YOUR GOAL.
Write out each record exactly as given, but do not include the pictures.

INFORMATION GIVEN.
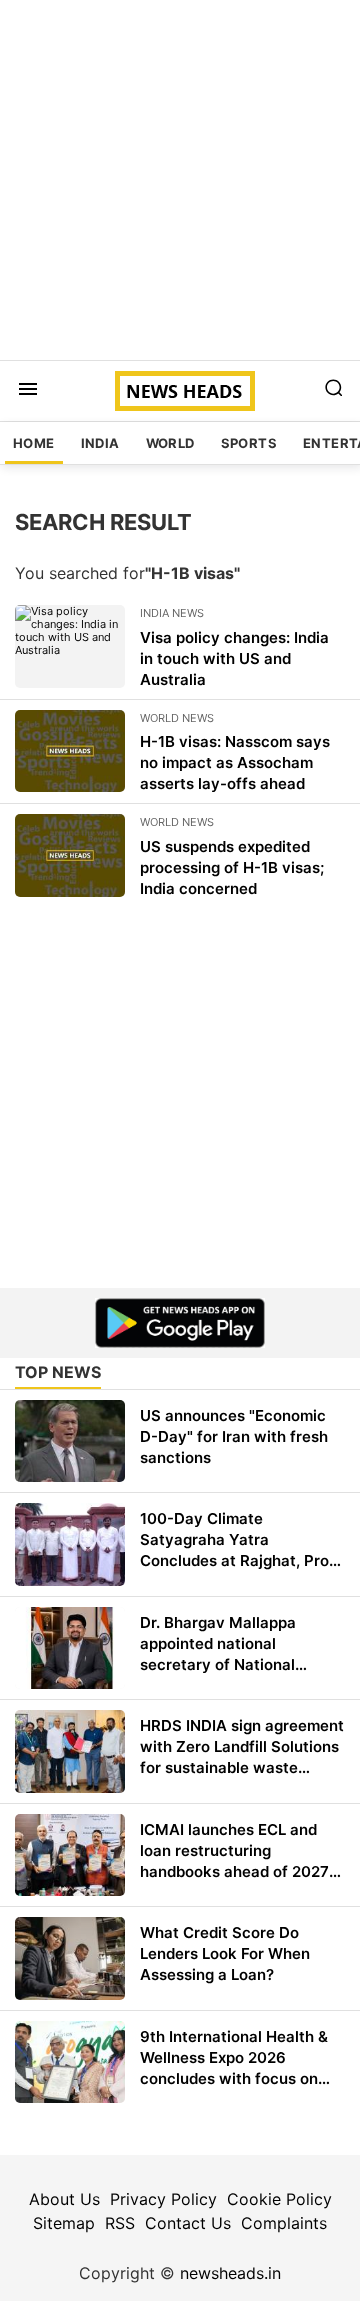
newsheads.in (230, 2273)
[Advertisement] (180, 180)
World (170, 443)
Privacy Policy (163, 2199)
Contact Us (188, 2223)
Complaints (284, 2223)
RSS (120, 2223)
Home (34, 443)
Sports (249, 443)
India (100, 443)
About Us (64, 2199)
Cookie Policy (279, 2199)
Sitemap (64, 2223)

RESULT.
newsheads.in (230, 2273)
[Advertisement] (180, 180)
World (170, 443)
Privacy Policy (163, 2199)
Contact Us (188, 2223)
Complaints (284, 2223)
RSS (120, 2223)
Home (34, 443)
Sports (249, 443)
India (100, 443)
About Us (64, 2199)
Cookie Policy (279, 2199)
Sitemap (64, 2223)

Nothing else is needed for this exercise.